The Exchange Club-Carl Perkins Center is Changing Lives

In 1979, the National Exchange Club voted to have Child Abuse Prevention as their main project. Members of the Jackson Exchange Club were present and wanted to have a Center here locally. They worked hard with the governor and elected officials to receive licensing and create this non-profit entity. Around that same time, a child died as a result of child abuse in West Tennessee. Carl Perkins saw the picture of the child in the newspaper, and the child resembled one of his own children. He told his wife, Val, that he wanted to do something to make sure that did not happen to another child. He contacted the Juvenile Court Judge and friends in the Jackson Exchange Club. Together, they worked to raise enough money to open the Center. The Club wrote a grant for $26,000, and Carl brought in the Statler Brothers to have a concert that generated $33,000. This was the seed money that was raised to begin work on the dream of preventing child abuse.

The Exchange Club-Carl Perkins Center for the Prevention of Child Abuse opened its doors in October 1981. The Center was the first Child Abuse Prevention Center in the state of Tennessee and the fourth in the Nation. It is now one of the largest of its kind. Last year, the Center helped 16,809 individuals in West Tennessee, serving all counties outside of Shelby. The Center started in an old dorm room on the old Union University Campus. The shower stall was where the diapers, toys and clothing were stored. There was a full-time director and a part-time secretary. There were many pancake breakfasts, mile-long subs, concerts, bake sales and other fundraisers created to keep the doors open. In 1982, the Center held its first Circles of Hope Telethon hosted by Carl Perkins and Cousin Tuny. The very first telethon raised $10,000.
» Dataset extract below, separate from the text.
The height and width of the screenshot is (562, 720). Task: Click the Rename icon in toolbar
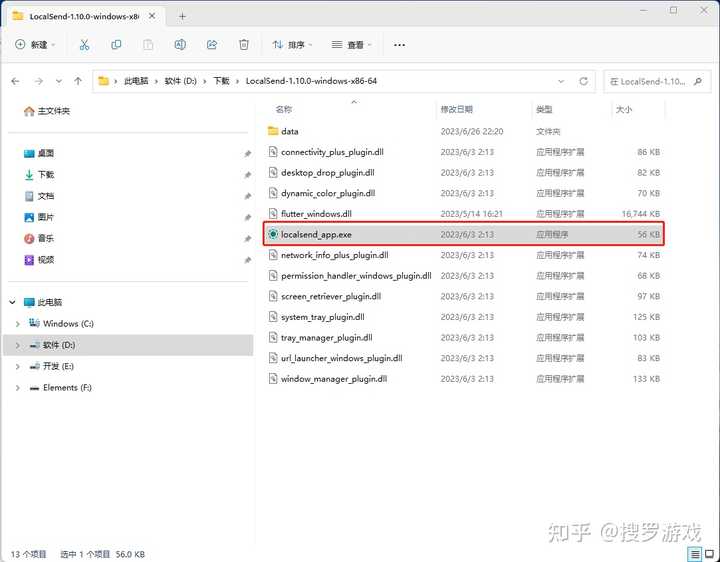click(x=180, y=45)
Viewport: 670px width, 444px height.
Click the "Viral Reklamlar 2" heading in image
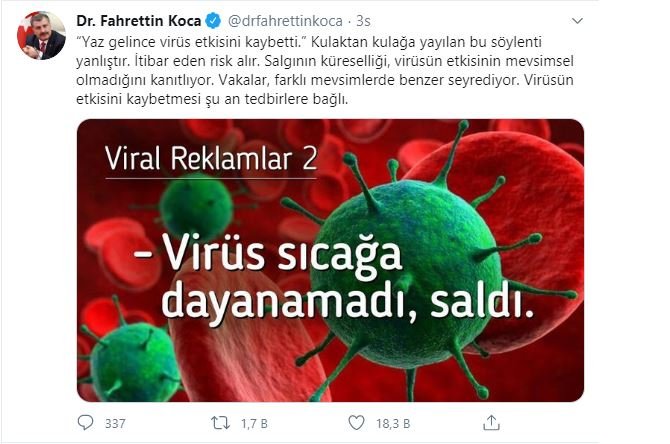coord(211,159)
The Center has grown tremendously, now having twenty-three locations and a staff of 82. The community has been very supportive of the Center and its efforts to support those in need of help. The growth and success of the Center can be attributed to very strong Boards, supportive Exchange Clubs, generous community support and most importantly, the guidance that God has given our leaders. Those who lead the organization and are involved on a daily basis believe in the power of prayer and know who is in control. The Bible states that when we take care of His children, we are doing His will. The staff and many volunteers have always been very dedicated and goal-driven. A six year business plan and an annual long range plan have become our road maps and lead us into the future as we grow and develop.

The mission of the Center is to provide support to families in preventing and dealing with child abuse in West Tennessee and to help both parents and children meet the practical needs of preserving and improving the quality of family life. Many services are provided by the Center such as forensic interviews, group and individual counseling, emergency services, 24 hour hot line services, therapeutic visitation, relative caregiver support services, child advocacy services and community education programs. The Center works collaboratively with law enforcement, district attorney offices, juvenile court systems, the department of children’s services and many other child-serving organizations to protect our children and keep their best interest at heart.

Carl Perkins had a vision for the Center. He wanted children to be all God wanted them to be. His vision and legacy live on and continue to influence the Center. “Go Cat Go” was an endearing phrase that he would often shout out before, during or after a song he was performing. He would use it with other musicians, his song writing and even in his every day conversations. He would smile that big, sincere smile, and you knew you were in for a treat. This was a piece of the music industry’s history as he changed the face of rock and roll forever. Carl Perkins was an influence on millions and truly the royalty of the musical world, often called the “King of Rockabilly.” The songs he sang and wrote for the Beatles, Elvis, Dolly Parton and others will always be a part of music history.

But Carl not only used “Go Cat Go” on stage and with his music audiences. He used it when he would talk about the Center and those visions and dreams he had for its growth and development. He said of all the awards and honors he had received, none meant more to him than having the Child Abuse Prevention Center named after him and knowing he played a part in making dreams for the children become a reality. He would often become teary eyed as he visited the Center. He always wanted to do more. His life was dedicated to helping children. He followed his heart and left us with his vision. He is royalty for the Exchange Club-Carl Perkins Center, too.

We have pictures, music, videos and a loving spirit to fill the Carl Perkins Center and remind us of our friend.  Every once in a while you may hear someone singing…”Well its one for the money, two for the show three to get ready and GO CAT GO!”

If you would like more information about the Center or how you can volunteer, please call 424-7900 or 668-4000. The Center needs your prayers and continued support. Working together as a team, we can and do change lives daily and have made the world a better place. We all can make a real difference…one child, one family at a time.  We always use this saying that Cousin Tuny (Doris Freeman) gave us many years ago, because it is what we truly believe:

A Hundred Years from now…

It will not matter what my bank account was,

the sort of house I lived in, or the kind of car I drove….

But the world may be different because

I was important in the life of a child.